The LLVM Getting Started documentation may be out of date. The Clang Getting Started page might have more accurate information.
This is an example work-flow and configuration to get and build the LLVM source:
Checkout LLVM (including related sub-projects like Clang):
git clone https://github.com/llvm/llvm-project.git
Or, on windows, git clone --config core.autocrlf=false https://github.com/llvm/llvm-project.git
Configure and build LLVM and Clang:
cd llvm-project
mkdir build
cd build
cmake -G <generator> [options] ../llvm
Some common build system generators are:
Ninja --- for generating Ninja build files. Most llvm developers use Ninja.Unix Makefiles --- for generating make-compatible parallel makefiles.Visual Studio --- for generating Visual Studio projects and solutions.Xcode --- for generating Xcode projects.Some Common options:
-DLLVM_ENABLE_PROJECTS='...' --- semicolon-separated list of the LLVM sub-projects you'd like to additionally build. Can include any of: clang, clang-tools-extra, libcxx, libcxxabi, libunwind, lldb, compiler-rt, lld, polly, or debuginfo-tests.
For example, to build LLVM, Clang, libcxx, and libcxxabi, use -DLLVM_ENABLE_PROJECTS="clang;libcxx;libcxxabi".
-DCMAKE_INSTALL_PREFIX=directory --- Specify for directory the full path name of where you want the LLVM tools and libraries to be installed (default /usr/local).
-DCMAKE_BUILD_TYPE=type --- Valid options for type are Debug, Release, RelWithDebInfo, and MinSizeRel. Default is Debug.
-DLLVM_ENABLE_ASSERTIONS=On --- Compile with assertion checks enabled (default is Yes for Debug builds, No for all other build types).
cmake --build . [-- [options] <target>] or your build system specified above directly.

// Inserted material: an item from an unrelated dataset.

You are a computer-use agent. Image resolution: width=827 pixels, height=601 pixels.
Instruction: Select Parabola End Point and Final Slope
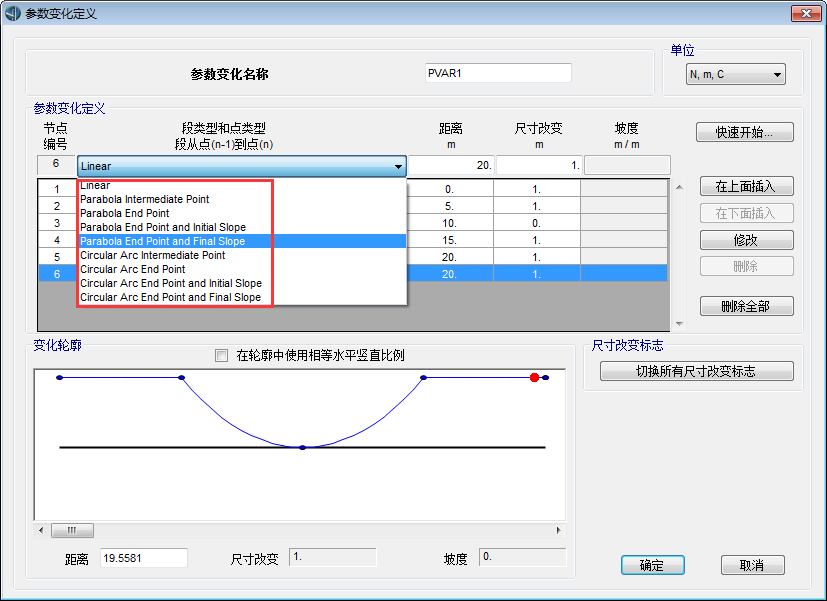(162, 241)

The default target (i.e. ninja or make) will build all of LLVM.
The check-all target (i.e. ninja check-all) will run the regression tests to ensure everything is in working order.
CMake will generate targets for each tool and library, and most LLVM sub-projects generate their own check-<project> target.
Running a serial build will be slow. To improve speed, try running a parallel build. That's done by default in Ninja; for make, use the option -j NNN, where NNN is the number of parallel jobs, e.g. the number of CPUs you have.
For more information see CMake
Consult the Getting Started with LLVM page for detailed information on configuring and compiling LLVM. You can visit Directory Layout to learn about the layout of the source code tree.